Enjoy Yourself, Dare To Have New Experiences

 

Westin Bonaventure, exterior, elevated view to northwest, May 1989 Michael Portman, The Westin Bonaventure Collection

 

Text by Oliver Maxwell Kupper
Images courtesy of The Portman Archives

It must have been a thousand car rides before I fell in love with its ominous pulchritude, its black gleam at twilight, its dark visage and shelter for temporary domesticity. It has a violent, romantic aura that is fragile, but severe — invincible, but tenuous. There is a lonely reflective nature to the hotel in daylight, but a haunting glory at night, as the edifice disappears — like a body floating to the bottom of the ocean floor — leaving only its yellow-tinted windows half obscured by drapes and the occasional human silhouette. Yet there is always a quixotic elegance to the Westin Bonaventure’s brutal beauty. 

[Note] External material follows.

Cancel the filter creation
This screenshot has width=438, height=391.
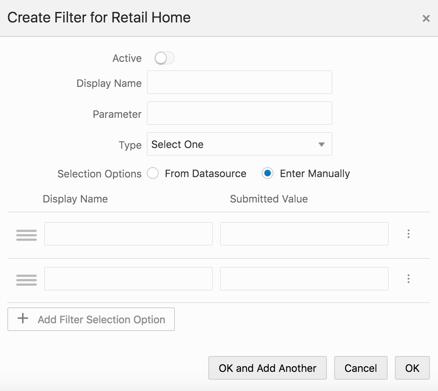click(x=360, y=368)
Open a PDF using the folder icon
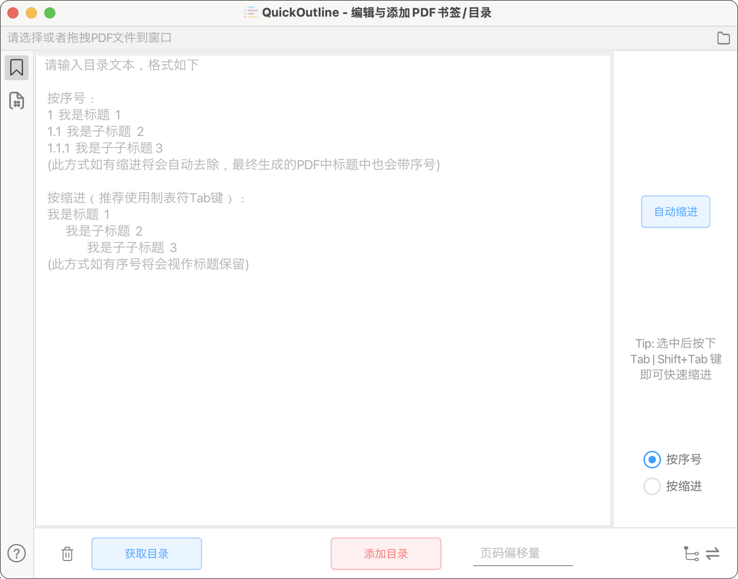Viewport: 738px width, 579px height. point(723,38)
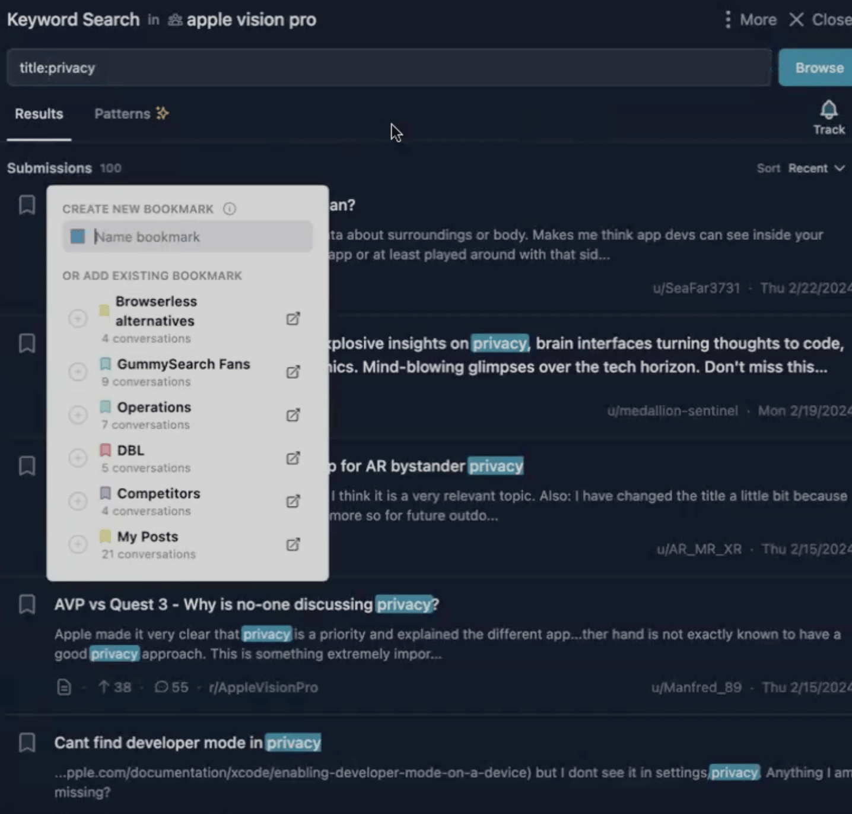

Designed by John C. Portman, Jr. and constructed between 1974 and 1976, the Westin Bonaventure has become a conflicting emblem of Los Angeles’ post-urban expansion. Indeed, new architecture can be symptomatic of a changing city, but the Bonaventure is indicative of a new Los Angeles. It has become a neutral, silent partner in the negotiations of countless ideological and aesthetic mêlées that are hard fought, but rarely won. The biggest vocal critic comes from Frederic Jameson, who criticized the hotel as a cog in the postmodernist machinery of late capitalism — its lack of a grande porte cochère, and hollow atrium with its rising and falling gondola elevators, masquerading in clean upholstery to disguise a privatized and surveilled “hyperspace” that is vaulted and repelling of the outside world.

 

Westin Bonaventure, interior, atrium, Sept 1977
Alexandre Georges, The Westin Bonaventure Collection, The Portman Archives, LLC

Westin Bonaventure, interior entrance to Beaudry’s Restaurant, main lobby, Sept 1977 Alexandres Georges, The Westin Bonaventure Collection

 

But what is architecture if not a vault that allows the outside world in for varying degrees of impermanence? Architecture’s postmodern practicality, which can be found in corporate hotels and can be linked to everything from ancient Roman dwellings, to Italian car factories, to examples of high-modernist designed museums, like the Guggenheim. The Bonaventure is an almost erotic ode, a post-futurist epilogue to early futurist Italian architecture with roots in demagogy. In Filippo Tommaso Marinetti’s “Manifesto of Aerial Architecture,” he declares the Fiat Lingotto Factory the first example of futurist architecture, with its automobile race and testing track on the roof and an interior that consists of none other than a swooping, breathless atrium with a spiral roadway that snakes skyward.

Westin Bonaventure, section, ca. 1972 John Portman and Associates, The Westin Bonaventure Collection

The Bonaventure can also be seen as a poster child in plaster of Rem Koolhaas’ “Generic City,” his grand treatise on the 21st-century city of urbanist delights, a love letter to the pleasure in the banal, and the banality of pleasure. The Generic City simply bulldozes and paves over what doesn’t work or what has outlived its purpose, “to break up the black top of idealism with the jackhammers of realism and to accept whatever grows in its place.” The Bonaventure is an example par excellence; a hotel that induces its own private hallucinations of the normal. The Generic City is “like a dating agency: it efficiently matches supply and demand. Orgasm instead of agony: there is progress. The most obscene possibilities are announced in the cleanest typography: Helvetica has become pornographic.” The Generic City is an amnesiac city that presents a simulacrum of the past, while satiating the desires of the immediate present.

If Jean Baudrillard is accurate in his assumption that architecture is the supreme medium of contemporary visual culture, the Bonaventure is a ballast in the notion that postmodernist architecture can lead by an example for democratic use of space and maximum efficiency. It may be ugly to some, but that’s not the point. As James M. Cain remarked in his 1933 essay on Los Angeles, “There is no reward for aesthetic virtue here, no punishment for aesthetic crime; nothing but a vast cosmic indifference.” But indifference is not the point either. Los Angeles, with its electrographic planning, sprawling freeways, oil refineries and seaside power plants, is a city of the 21st century.

In the end, we must now praise John C. Portman and his cement-and-tinted-glass love letter to Los Angeles that is the Westin Bonaventure. What he painted is not a bland space negating the cityscape that sprawls around it, or the “Walden Pond on LSD” that is Southern California as a greater whole, nor does the hyperspace of the Bonaventure’s postmodernist proportions portend a dystopian future. The Bonaventure, in its essence, with 35 floors, 1,354 guest rooms, 3 ballrooms of varying size, and revolving cocktail lounge, is a jet-black and exotic icon of Los Angeles architectonics.